Data excerpts:
• • • •

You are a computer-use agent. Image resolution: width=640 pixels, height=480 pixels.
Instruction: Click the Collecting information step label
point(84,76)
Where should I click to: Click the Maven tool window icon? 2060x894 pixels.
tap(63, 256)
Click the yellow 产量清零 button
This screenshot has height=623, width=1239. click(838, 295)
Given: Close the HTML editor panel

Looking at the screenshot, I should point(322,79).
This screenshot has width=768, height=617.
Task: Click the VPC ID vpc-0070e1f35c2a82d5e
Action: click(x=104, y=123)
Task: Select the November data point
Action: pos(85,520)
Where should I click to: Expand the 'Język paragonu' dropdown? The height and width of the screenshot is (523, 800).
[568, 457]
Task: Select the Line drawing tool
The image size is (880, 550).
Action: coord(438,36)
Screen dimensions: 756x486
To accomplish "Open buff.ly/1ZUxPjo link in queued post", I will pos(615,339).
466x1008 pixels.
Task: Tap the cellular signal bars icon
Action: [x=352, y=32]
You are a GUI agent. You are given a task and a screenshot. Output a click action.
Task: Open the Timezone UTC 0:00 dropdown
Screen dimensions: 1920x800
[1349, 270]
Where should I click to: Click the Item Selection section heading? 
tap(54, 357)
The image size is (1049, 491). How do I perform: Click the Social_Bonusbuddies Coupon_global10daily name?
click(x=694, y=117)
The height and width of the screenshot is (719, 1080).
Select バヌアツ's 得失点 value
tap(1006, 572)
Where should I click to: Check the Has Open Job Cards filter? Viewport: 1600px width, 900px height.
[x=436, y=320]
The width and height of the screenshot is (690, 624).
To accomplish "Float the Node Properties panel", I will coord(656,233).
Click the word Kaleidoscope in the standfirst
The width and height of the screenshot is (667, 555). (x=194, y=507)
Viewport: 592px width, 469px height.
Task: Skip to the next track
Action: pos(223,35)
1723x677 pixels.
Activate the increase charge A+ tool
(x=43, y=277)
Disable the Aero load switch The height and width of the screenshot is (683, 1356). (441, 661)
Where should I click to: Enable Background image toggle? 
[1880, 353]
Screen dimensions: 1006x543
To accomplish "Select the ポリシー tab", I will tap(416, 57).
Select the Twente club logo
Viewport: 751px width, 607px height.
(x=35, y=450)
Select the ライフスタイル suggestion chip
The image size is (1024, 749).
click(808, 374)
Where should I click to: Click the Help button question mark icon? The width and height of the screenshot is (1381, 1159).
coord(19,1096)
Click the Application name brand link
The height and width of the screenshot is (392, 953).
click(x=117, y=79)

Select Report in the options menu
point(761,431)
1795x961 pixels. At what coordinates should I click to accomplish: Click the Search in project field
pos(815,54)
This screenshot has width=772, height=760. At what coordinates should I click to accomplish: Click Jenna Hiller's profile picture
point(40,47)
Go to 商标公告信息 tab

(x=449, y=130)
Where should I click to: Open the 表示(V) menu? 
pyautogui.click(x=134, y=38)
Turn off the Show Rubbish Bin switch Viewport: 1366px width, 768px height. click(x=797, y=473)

• • • •

TASK TO COMPLETE: Set out every record in full, exactly as given.

TASK RESULT:
You are a computer-use agent. Image resolution: width=640 pixels, height=480 pixels.
Instruction: Click the Collecting information step label
point(84,76)
Where should I click to: Click the Maven tool window icon? 2060x894 pixels.
tap(63, 256)
Click the yellow 产量清零 button
This screenshot has height=623, width=1239. click(838, 295)
Given: Close the HTML editor panel

Looking at the screenshot, I should point(322,79).
This screenshot has width=768, height=617.
Task: Click the VPC ID vpc-0070e1f35c2a82d5e
Action: click(x=104, y=123)
Task: Select the November data point
Action: pos(85,520)
Where should I click to: Expand the 'Język paragonu' dropdown? The height and width of the screenshot is (523, 800).
[568, 457]
Task: Select the Line drawing tool
The image size is (880, 550).
Action: coord(438,36)
Screen dimensions: 756x486
To accomplish "Open buff.ly/1ZUxPjo link in queued post", I will pos(615,339).
466x1008 pixels.
Task: Tap the cellular signal bars icon
Action: [x=352, y=32]
You are a GUI agent. You are given a task and a screenshot. Output a click action.
Task: Open the Timezone UTC 0:00 dropdown
Screen dimensions: 1920x800
[1349, 270]
Where should I click to: Click the Item Selection section heading? 
tap(54, 357)
The image size is (1049, 491). How do I perform: Click the Social_Bonusbuddies Coupon_global10daily name?
click(x=694, y=117)
The height and width of the screenshot is (719, 1080).
Select バヌアツ's 得失点 value
tap(1006, 572)
Where should I click to: Check the Has Open Job Cards filter? Viewport: 1600px width, 900px height.
[x=436, y=320]
The width and height of the screenshot is (690, 624).
To accomplish "Float the Node Properties panel", I will coord(656,233).
Click the word Kaleidoscope in the standfirst
The width and height of the screenshot is (667, 555). (x=194, y=507)
Viewport: 592px width, 469px height.
Task: Skip to the next track
Action: pos(223,35)
1723x677 pixels.
Activate the increase charge A+ tool
(x=43, y=277)
Disable the Aero load switch The height and width of the screenshot is (683, 1356). (441, 661)
Where should I click to: Enable Background image toggle? 
[1880, 353]
Screen dimensions: 1006x543
To accomplish "Select the ポリシー tab", I will tap(416, 57).
Select the Twente club logo
Viewport: 751px width, 607px height.
(x=35, y=450)
Select the ライフスタイル suggestion chip
The image size is (1024, 749).
click(808, 374)
Where should I click to: Click the Help button question mark icon? The width and height of the screenshot is (1381, 1159).
coord(19,1096)
Click the Application name brand link
The height and width of the screenshot is (392, 953).
click(x=117, y=79)

Select Report in the options menu
point(761,431)
1795x961 pixels. At what coordinates should I click to accomplish: Click the Search in project field
pos(815,54)
This screenshot has width=772, height=760. At what coordinates should I click to accomplish: Click Jenna Hiller's profile picture
point(40,47)
Go to 商标公告信息 tab

(x=449, y=130)
Where should I click to: Open the 表示(V) menu? 
pyautogui.click(x=134, y=38)
Turn off the Show Rubbish Bin switch Viewport: 1366px width, 768px height. click(x=797, y=473)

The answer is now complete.